---------- THE DATA

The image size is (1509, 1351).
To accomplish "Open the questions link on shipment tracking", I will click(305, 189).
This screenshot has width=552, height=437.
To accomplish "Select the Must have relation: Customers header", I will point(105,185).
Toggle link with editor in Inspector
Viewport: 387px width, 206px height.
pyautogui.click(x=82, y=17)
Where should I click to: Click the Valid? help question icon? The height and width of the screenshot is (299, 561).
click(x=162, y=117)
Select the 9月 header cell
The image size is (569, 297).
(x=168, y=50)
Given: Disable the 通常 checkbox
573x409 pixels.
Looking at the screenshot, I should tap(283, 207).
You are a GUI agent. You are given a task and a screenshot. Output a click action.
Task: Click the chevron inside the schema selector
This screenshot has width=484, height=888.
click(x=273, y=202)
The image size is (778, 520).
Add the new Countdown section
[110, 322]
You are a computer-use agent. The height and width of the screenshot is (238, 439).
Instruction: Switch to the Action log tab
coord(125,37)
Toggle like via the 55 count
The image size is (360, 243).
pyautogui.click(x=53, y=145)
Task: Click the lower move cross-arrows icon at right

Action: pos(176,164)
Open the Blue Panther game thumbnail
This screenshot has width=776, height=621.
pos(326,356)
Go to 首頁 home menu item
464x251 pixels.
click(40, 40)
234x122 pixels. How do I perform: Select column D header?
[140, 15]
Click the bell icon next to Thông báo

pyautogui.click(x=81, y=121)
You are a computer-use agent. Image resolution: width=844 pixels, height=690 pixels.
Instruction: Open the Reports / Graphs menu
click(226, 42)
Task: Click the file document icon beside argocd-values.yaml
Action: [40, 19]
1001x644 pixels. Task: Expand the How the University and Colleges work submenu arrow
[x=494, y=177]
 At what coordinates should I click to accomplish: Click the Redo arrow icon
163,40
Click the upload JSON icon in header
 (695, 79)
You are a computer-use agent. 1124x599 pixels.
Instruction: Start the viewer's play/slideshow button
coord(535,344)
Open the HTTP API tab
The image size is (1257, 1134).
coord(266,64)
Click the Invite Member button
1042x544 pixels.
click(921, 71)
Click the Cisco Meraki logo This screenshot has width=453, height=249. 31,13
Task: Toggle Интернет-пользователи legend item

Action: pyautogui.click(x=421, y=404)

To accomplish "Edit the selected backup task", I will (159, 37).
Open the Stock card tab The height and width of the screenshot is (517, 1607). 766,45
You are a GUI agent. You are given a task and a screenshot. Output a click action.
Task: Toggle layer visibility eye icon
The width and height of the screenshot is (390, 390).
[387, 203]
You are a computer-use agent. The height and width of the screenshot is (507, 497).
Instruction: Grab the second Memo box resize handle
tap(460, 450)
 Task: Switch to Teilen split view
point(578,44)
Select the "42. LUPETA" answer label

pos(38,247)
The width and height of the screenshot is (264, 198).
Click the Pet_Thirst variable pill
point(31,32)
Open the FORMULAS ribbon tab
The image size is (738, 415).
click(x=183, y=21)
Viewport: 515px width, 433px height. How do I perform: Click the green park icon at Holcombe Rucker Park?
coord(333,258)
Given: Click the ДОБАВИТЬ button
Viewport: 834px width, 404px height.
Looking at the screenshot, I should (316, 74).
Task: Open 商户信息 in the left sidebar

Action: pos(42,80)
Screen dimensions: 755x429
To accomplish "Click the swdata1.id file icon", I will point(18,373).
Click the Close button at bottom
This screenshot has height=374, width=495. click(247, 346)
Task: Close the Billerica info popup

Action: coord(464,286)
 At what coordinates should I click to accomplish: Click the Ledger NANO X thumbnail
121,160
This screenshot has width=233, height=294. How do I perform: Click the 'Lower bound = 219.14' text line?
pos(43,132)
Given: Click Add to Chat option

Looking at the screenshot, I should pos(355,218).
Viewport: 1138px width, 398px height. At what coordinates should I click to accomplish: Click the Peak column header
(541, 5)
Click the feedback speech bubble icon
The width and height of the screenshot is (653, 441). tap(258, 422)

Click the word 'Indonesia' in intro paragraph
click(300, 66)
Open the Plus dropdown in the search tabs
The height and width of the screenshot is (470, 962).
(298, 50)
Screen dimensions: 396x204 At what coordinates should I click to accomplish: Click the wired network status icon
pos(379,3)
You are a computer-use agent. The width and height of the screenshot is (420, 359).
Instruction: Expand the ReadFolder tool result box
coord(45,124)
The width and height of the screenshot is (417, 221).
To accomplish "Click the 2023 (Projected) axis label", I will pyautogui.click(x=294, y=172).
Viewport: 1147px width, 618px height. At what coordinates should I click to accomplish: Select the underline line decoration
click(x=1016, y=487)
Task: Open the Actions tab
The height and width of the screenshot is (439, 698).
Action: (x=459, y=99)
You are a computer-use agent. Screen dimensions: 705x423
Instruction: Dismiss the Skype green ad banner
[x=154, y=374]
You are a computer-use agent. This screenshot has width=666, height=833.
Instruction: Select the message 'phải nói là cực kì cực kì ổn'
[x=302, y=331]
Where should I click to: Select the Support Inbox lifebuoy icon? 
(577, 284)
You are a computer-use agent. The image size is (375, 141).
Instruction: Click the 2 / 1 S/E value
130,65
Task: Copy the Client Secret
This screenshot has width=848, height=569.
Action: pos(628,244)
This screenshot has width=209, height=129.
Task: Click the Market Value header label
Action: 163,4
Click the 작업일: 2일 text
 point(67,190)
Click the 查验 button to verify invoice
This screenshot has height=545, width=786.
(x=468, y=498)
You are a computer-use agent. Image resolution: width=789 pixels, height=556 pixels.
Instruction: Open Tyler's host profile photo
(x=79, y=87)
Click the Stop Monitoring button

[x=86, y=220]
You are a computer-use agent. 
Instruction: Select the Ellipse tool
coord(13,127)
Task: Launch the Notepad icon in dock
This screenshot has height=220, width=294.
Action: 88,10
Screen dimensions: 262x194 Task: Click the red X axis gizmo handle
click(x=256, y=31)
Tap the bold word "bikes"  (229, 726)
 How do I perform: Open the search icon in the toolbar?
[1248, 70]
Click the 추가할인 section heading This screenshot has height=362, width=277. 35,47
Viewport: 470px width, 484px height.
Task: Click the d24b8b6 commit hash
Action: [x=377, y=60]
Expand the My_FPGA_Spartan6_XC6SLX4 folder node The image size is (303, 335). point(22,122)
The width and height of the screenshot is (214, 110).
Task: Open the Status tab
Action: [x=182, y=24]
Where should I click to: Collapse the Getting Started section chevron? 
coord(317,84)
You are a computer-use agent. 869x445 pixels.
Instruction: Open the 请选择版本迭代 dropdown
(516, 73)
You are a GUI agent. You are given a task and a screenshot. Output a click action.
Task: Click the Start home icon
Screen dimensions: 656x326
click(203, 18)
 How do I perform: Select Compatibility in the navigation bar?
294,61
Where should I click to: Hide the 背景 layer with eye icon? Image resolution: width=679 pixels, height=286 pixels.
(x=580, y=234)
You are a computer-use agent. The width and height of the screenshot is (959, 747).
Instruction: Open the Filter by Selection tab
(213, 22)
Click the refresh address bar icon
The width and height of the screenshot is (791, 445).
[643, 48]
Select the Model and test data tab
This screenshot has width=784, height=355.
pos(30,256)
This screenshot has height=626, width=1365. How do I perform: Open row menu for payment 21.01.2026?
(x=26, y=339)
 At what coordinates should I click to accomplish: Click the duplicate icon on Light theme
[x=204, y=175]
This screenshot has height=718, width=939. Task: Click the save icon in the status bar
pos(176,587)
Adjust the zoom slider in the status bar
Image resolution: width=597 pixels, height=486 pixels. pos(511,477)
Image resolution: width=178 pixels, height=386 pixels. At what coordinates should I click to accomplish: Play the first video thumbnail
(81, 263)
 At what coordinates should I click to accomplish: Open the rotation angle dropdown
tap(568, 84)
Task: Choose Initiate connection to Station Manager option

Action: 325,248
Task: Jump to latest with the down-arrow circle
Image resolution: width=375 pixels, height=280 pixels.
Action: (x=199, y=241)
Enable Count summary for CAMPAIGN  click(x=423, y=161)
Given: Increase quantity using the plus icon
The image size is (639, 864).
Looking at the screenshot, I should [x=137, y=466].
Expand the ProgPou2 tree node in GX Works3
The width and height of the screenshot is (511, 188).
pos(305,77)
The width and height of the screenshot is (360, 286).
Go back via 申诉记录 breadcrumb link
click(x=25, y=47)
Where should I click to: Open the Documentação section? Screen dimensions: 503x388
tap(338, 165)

--------------------

> ASSIGNED TASK
Go to the line with "At what coordinates should I click to accomplish: Click the Redo" in the entries above and repeat every line from there through the line with "You are a computer-use agent. 1124x599", exactly and with no other text.

> ANSWER SECTION
 At what coordinates should I click to accomplish: Click the Redo arrow icon
163,40
Click the upload JSON icon in header
 (695, 79)
You are a computer-use agent. 1124x599 pixels.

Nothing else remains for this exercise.